- Opening Delimiter -
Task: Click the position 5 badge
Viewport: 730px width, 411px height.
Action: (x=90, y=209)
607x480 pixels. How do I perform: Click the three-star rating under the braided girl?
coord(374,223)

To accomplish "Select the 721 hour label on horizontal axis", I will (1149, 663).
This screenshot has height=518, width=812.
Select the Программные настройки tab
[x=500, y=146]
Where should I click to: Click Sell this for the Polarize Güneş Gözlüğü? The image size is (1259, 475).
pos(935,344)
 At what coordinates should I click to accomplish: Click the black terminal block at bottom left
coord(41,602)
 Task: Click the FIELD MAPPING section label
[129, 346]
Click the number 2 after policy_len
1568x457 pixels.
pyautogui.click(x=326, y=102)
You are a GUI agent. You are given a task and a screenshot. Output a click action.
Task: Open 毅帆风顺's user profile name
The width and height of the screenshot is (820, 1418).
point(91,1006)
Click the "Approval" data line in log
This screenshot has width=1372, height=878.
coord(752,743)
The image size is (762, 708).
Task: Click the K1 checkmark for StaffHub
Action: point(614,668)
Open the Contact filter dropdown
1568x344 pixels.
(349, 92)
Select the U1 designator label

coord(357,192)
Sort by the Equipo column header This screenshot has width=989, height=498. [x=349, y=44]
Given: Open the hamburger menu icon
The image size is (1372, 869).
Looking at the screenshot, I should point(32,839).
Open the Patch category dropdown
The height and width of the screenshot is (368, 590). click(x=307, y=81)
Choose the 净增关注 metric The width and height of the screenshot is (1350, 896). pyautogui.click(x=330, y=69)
- Closing Delimiter -
**TASK STATEMENT**
Repeat the data. Every word must match.

**SOLUTION**
Task: Click the position 5 badge
Viewport: 730px width, 411px height.
Action: (x=90, y=209)
607x480 pixels. How do I perform: Click the three-star rating under the braided girl?
coord(374,223)

To accomplish "Select the 721 hour label on horizontal axis", I will (1149, 663).
This screenshot has height=518, width=812.
Select the Программные настройки tab
[x=500, y=146]
Where should I click to: Click Sell this for the Polarize Güneş Gözlüğü? The image size is (1259, 475).
pos(935,344)
 At what coordinates should I click to accomplish: Click the black terminal block at bottom left
coord(41,602)
 Task: Click the FIELD MAPPING section label
[129, 346]
Click the number 2 after policy_len
1568x457 pixels.
pyautogui.click(x=326, y=102)
You are a GUI agent. You are given a task and a screenshot. Output a click action.
Task: Open 毅帆风顺's user profile name
The width and height of the screenshot is (820, 1418).
point(91,1006)
Click the "Approval" data line in log
This screenshot has width=1372, height=878.
coord(752,743)
The image size is (762, 708).
Task: Click the K1 checkmark for StaffHub
Action: point(614,668)
Open the Contact filter dropdown
1568x344 pixels.
(349, 92)
Select the U1 designator label

coord(357,192)
Sort by the Equipo column header This screenshot has width=989, height=498. [x=349, y=44]
Given: Open the hamburger menu icon
The image size is (1372, 869).
Looking at the screenshot, I should point(32,839).
Open the Patch category dropdown
The height and width of the screenshot is (368, 590). click(x=307, y=81)
Choose the 净增关注 metric The width and height of the screenshot is (1350, 896). pyautogui.click(x=330, y=69)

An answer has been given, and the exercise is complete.